#### Instructions to follow:
Print the line that has "The height and width of the screenshot is (480, 1038)." in it, then every remaining line of the data, exactly and without anything extra.

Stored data
-------

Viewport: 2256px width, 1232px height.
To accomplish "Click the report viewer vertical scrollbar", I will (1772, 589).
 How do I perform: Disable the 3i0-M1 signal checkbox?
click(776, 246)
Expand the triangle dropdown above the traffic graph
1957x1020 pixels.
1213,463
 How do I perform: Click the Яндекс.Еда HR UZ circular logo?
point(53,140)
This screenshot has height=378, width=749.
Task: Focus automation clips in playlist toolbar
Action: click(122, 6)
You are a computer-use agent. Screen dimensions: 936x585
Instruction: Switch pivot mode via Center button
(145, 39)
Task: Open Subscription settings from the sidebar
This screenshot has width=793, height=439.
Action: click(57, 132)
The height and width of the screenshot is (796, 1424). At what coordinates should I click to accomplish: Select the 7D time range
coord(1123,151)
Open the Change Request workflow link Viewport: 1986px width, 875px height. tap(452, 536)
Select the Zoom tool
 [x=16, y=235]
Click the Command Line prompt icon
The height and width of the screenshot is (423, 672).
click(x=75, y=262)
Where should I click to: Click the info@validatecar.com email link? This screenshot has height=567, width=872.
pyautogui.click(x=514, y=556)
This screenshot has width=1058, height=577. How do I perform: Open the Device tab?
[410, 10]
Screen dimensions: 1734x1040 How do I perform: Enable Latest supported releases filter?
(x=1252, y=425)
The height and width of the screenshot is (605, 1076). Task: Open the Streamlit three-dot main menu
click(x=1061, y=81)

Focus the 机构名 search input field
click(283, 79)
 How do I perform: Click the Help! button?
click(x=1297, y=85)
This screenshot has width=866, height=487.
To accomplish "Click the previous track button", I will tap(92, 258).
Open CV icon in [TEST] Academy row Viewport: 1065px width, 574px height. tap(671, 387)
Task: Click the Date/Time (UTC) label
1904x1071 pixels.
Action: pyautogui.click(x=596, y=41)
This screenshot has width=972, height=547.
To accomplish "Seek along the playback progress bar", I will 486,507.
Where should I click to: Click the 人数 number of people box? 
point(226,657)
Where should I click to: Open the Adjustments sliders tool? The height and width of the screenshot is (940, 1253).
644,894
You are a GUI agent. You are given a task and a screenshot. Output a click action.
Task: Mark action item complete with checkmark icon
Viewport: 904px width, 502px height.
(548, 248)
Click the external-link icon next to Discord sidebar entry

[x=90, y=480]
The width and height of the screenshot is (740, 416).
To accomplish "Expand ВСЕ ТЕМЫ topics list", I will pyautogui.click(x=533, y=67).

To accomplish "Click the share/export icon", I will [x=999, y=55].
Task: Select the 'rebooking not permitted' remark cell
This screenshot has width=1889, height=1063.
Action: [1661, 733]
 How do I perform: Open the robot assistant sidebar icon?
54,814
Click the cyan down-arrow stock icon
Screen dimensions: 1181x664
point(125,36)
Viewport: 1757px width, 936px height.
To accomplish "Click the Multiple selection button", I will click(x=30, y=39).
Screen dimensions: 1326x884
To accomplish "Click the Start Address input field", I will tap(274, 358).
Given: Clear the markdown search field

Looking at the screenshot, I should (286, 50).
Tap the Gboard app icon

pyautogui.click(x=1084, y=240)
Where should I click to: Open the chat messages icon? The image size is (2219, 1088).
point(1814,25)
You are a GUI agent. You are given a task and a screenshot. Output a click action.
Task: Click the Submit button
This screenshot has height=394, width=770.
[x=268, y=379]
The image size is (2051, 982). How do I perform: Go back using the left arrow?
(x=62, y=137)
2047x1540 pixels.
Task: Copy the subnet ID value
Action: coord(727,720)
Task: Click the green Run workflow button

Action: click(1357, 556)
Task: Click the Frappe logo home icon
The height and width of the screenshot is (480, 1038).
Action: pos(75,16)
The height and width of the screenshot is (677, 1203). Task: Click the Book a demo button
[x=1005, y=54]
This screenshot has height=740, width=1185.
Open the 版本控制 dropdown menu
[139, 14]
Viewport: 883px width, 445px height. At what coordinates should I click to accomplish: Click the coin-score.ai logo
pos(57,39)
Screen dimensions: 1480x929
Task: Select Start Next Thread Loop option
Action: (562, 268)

-------

#### Result of this task:
The height and width of the screenshot is (480, 1038).
Action: pos(75,16)
The height and width of the screenshot is (677, 1203). Task: Click the Book a demo button
[x=1005, y=54]
This screenshot has height=740, width=1185.
Open the 版本控制 dropdown menu
[139, 14]
Viewport: 883px width, 445px height. At what coordinates should I click to accomplish: Click the coin-score.ai logo
pos(57,39)
Screen dimensions: 1480x929
Task: Select Start Next Thread Loop option
Action: (562, 268)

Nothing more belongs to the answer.